TASK DIRECTIONS:
Among the entries below, how many lines contain the string "header"? Only the number, please.

(Items from a data source)
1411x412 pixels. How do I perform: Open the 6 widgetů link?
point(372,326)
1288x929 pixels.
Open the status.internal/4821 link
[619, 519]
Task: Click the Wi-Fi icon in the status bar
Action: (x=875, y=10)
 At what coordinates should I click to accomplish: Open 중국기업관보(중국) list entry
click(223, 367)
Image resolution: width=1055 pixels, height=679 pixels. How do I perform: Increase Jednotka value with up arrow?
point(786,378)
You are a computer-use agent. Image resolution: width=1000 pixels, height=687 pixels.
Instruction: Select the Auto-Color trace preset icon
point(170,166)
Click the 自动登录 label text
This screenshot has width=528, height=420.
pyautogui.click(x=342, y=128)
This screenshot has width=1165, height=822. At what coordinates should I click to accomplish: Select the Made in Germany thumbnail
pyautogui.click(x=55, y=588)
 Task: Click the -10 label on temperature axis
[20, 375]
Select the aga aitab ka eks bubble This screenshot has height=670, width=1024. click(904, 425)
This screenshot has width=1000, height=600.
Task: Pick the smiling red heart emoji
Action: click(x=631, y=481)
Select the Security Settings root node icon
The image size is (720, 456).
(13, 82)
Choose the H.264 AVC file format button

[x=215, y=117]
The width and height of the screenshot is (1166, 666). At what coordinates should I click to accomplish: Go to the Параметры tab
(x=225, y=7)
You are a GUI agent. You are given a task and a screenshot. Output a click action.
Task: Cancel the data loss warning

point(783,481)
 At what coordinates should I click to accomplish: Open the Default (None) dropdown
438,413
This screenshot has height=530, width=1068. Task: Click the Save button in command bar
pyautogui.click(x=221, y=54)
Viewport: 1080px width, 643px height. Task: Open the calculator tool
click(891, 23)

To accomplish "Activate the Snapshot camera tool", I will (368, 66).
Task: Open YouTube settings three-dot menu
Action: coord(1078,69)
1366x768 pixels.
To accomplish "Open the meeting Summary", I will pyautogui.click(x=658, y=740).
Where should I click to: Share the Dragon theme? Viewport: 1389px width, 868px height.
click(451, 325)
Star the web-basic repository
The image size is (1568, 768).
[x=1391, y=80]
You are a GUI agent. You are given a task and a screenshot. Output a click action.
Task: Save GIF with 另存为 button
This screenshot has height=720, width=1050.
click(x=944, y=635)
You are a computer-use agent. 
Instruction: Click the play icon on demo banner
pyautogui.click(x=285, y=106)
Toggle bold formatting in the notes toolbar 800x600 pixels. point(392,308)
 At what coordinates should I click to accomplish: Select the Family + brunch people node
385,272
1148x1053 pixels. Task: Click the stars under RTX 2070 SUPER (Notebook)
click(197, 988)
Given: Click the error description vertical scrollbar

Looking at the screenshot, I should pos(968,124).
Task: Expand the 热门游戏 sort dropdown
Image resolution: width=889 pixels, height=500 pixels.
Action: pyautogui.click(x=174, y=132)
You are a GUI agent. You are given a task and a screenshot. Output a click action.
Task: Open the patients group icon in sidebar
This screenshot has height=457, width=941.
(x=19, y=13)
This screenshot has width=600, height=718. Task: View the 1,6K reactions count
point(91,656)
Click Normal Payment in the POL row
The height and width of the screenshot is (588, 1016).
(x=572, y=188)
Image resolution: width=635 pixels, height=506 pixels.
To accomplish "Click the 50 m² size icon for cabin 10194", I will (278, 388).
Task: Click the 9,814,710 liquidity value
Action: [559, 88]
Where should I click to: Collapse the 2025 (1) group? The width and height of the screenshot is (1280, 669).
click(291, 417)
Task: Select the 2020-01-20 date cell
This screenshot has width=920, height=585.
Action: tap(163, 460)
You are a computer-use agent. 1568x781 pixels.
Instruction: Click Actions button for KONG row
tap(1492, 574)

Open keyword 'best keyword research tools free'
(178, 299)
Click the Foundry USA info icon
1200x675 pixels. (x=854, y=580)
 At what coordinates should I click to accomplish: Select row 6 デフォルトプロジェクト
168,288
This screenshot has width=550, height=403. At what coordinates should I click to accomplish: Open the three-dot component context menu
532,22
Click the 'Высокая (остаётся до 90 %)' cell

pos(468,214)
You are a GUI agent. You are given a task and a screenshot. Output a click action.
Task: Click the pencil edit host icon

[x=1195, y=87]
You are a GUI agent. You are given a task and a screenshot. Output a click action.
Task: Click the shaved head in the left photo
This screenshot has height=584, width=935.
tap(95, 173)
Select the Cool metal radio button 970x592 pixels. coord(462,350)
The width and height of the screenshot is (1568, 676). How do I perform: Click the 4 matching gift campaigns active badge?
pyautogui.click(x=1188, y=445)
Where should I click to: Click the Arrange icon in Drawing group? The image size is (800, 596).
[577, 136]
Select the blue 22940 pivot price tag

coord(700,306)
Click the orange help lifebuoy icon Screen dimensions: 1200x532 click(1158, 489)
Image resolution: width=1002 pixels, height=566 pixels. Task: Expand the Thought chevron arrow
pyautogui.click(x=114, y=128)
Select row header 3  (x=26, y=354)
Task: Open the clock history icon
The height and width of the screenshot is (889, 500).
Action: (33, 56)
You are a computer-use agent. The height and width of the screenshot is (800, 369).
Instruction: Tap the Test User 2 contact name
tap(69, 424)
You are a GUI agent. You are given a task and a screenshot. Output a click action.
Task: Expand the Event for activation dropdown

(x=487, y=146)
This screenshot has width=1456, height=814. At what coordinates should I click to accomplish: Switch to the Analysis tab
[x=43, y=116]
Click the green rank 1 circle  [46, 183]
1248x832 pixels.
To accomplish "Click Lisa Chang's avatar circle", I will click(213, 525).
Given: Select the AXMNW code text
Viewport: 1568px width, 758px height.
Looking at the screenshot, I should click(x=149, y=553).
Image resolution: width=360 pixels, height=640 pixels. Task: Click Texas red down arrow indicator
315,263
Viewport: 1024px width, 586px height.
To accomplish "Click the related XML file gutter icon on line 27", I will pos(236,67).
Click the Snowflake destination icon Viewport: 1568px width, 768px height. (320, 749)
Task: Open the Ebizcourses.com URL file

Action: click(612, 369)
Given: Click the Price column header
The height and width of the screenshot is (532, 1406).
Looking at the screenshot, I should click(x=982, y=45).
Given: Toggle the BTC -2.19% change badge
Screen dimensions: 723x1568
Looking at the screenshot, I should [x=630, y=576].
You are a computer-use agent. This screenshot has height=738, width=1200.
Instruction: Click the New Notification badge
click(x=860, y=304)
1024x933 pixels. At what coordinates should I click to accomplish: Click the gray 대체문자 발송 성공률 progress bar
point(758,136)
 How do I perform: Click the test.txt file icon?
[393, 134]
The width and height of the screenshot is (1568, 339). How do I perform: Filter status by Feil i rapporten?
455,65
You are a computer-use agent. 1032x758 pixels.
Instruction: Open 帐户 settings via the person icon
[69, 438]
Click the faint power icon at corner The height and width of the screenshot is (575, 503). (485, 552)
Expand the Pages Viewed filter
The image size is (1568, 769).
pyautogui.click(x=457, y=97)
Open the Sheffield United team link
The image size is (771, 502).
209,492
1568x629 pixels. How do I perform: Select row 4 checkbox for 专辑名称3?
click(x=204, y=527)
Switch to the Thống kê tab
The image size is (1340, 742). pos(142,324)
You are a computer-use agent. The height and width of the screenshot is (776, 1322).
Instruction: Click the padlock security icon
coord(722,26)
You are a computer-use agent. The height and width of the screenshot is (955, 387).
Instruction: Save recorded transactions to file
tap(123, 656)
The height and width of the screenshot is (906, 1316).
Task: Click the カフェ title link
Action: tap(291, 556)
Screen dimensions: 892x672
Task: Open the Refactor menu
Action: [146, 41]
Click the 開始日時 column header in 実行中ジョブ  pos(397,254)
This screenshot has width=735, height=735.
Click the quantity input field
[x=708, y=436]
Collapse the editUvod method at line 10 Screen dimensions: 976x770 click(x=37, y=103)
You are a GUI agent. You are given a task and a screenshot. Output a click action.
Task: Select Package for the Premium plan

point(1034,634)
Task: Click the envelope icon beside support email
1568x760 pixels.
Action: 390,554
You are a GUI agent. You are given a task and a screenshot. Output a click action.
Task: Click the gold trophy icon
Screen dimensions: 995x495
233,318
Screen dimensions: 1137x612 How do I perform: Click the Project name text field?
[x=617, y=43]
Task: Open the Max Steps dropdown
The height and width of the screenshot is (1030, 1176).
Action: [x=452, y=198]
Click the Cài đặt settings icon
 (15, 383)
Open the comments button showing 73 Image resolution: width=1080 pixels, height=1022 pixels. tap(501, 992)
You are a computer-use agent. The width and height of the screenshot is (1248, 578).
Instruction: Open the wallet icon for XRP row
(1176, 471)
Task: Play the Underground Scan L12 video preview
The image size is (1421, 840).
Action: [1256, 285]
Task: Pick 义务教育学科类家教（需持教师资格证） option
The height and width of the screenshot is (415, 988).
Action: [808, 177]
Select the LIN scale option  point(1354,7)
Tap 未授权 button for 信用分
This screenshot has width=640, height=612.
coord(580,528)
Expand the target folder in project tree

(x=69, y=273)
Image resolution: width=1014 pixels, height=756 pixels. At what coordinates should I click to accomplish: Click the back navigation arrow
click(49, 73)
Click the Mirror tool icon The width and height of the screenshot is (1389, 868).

EXPECTED OUTPUT:
3